To ensure a direct, unambiguous assignment of domain values from source to target database, whenever possible the domain in the target database will be defined identical in content to the corresponding source database. Exceptions will only occur with fields that have specific application-required values, an example of which is the “PhasingCode” field for electric equipment which ArcFM Feeder Manager always expects will contain values from 1 through 7.
To confirm that all coded value domains have identical codes and values in the source and target databases, BSL will perform an automated comparison process that will:
- Read all values from the source domain and test for an exact match in an entry in the corresponding target domain, and
- Read all values from the target domain and test for an exact match in an entry in the corresponding source domain
Having a correspondence between source and target fields and a correspondence between domains assigned to those fields, it will be possible for the quality assurance process to obtain counts of domain values present in the source and ArcFM database and in this way confirm that values have been assigned as expected.
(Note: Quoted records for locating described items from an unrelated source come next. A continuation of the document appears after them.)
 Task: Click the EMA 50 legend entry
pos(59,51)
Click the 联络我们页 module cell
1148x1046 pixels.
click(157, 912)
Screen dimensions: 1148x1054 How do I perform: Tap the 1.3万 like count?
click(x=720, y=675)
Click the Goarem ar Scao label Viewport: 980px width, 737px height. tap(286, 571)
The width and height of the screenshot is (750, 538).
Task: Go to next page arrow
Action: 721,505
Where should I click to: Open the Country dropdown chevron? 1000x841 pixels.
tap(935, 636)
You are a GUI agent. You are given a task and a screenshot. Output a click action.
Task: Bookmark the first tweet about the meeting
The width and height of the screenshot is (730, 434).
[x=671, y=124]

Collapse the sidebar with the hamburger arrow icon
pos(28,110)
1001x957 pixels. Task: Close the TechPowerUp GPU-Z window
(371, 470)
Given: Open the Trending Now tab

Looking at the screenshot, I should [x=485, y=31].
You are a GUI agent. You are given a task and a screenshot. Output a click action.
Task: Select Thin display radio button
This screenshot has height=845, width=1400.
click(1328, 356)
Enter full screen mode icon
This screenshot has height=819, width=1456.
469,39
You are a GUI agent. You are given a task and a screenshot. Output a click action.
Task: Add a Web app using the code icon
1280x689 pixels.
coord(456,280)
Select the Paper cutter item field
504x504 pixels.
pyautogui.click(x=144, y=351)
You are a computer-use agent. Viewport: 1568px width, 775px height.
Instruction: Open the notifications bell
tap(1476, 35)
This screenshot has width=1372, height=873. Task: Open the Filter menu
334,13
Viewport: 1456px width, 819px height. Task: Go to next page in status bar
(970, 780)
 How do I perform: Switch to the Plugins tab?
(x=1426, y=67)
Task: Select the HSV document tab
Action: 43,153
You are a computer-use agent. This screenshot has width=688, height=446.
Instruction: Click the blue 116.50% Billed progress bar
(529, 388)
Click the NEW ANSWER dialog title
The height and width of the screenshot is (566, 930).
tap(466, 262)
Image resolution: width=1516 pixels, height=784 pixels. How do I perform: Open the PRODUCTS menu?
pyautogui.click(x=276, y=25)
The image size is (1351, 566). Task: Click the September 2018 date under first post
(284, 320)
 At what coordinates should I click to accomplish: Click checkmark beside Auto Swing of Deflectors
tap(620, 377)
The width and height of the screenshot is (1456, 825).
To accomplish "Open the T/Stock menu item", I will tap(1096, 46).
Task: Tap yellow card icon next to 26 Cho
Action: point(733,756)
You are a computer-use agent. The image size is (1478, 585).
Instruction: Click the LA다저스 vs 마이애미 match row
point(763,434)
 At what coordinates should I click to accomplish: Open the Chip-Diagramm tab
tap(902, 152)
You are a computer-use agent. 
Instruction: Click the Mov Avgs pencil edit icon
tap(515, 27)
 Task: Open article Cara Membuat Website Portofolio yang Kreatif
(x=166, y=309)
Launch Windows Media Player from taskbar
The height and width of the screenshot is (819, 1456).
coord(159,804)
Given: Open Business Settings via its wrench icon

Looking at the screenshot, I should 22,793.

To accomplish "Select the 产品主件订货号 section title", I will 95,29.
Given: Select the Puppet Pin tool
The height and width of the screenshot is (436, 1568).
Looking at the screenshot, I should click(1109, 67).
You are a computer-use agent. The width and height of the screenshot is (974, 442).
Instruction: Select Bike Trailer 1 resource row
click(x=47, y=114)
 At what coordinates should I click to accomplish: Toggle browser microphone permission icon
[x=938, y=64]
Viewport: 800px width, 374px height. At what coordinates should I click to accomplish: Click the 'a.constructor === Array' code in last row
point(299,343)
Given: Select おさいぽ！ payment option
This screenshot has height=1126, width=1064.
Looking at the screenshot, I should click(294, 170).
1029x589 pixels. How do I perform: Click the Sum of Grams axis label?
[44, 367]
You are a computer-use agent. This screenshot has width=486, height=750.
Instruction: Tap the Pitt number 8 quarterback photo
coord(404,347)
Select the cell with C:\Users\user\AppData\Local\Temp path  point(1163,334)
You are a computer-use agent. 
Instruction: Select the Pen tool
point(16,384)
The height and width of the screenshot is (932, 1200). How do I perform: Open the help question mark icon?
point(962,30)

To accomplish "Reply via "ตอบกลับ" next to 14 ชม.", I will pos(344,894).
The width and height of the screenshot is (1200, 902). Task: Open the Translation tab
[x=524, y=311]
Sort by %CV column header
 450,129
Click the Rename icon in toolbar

As implemented, this process stores class, field and domain correspondence information in an MS-Access database, the general structure of which is described in the figure below.
A QA process will use information in the table to, first, obtain counts by domain value for all values assigned to a field. Note also that the process will record the “stored” value for each coded domain pair. This value is what will be stored in the ArcFM database – and will be used in the subsequent QA step.
After the migration process has been completed the next step of this QA process will query the corresponding target classes and fields present in the new ArcFM database. The figure below illustrates the result of a test run performed on the same portion of a source database and shows counts for values in the source and the target fields. In this example all counts match for all domain values.
ArcGIS Electric Data Model
Originally the ArcGIS Electric Data Model conceived in 1999 to coincide with the first release of ArcGIS, this model was constructed by a consortium of utilities, implementers and consultants working closely with Esri staff. In general the modeling process followed a “kitchen sink” approach in which all types of equipment would be included with the goal that the principle effort of any implementation would likely be to remove those elements not needed or applicable. Historically the model has been maintained be the Esri Electric and Gas User Group (EGUG) community. Elements have been added to the model as suggested EGUG workshop participants as long as a plurality of attendees agreed it would be of general value to the community and not simply a requirement unique to one company.
The model contains an extensive set of classes, properties and relationships describing electric distribution equipment as well as basic characteristics for substation and transmission equipment.
Schneider Electric ArcFM Multispeak Data Model
The ArcFM Multispeak Model was built by Schneider Electric to coincide and support the National Rural Electric Cooperative Association (NRECA) Multispeak standard and to take advantage of ArcFM Solution functionality created specifically to address that standard. While many of its elements are common to the ArcGIS Electric Data Model the design approach is to provide for a standard core of electric distribution equipment that most small to mid-sized electric utilities need with little modification.
The ArcGIS Gas Distribution Data Model
Similar in origin and design philosophy to the ArcGIS Electric Data Model the ArcGIS Gas Data Model was developed at the outset of Esri’s ArcGIS software and has been maintained by the Esri Electric and Gas Users Group. This model uses the ArcGIS geometric network to represent pipes, regulators, valves, customer services and other appurtenances to the gas distribution network.
The Schneider Electric Fiber Manager Data Model
Along with the Fiber Manager product, Schneider Electric developed a standard data model to provide a starting place for Fiber Manager product implementations. While in other utility data models naming conventions for feature classes and attributes can be changed from implantation to implementation by making use of ArcFM Solution model naming conventions and in that way quite configurable, the Fiber Manager model is considered to be even more so since each class can be assigned model names that govern parent/child relationships. In this way the Fiber Manager model is considered a highly “flexible” data model that is well documented in SE resources material.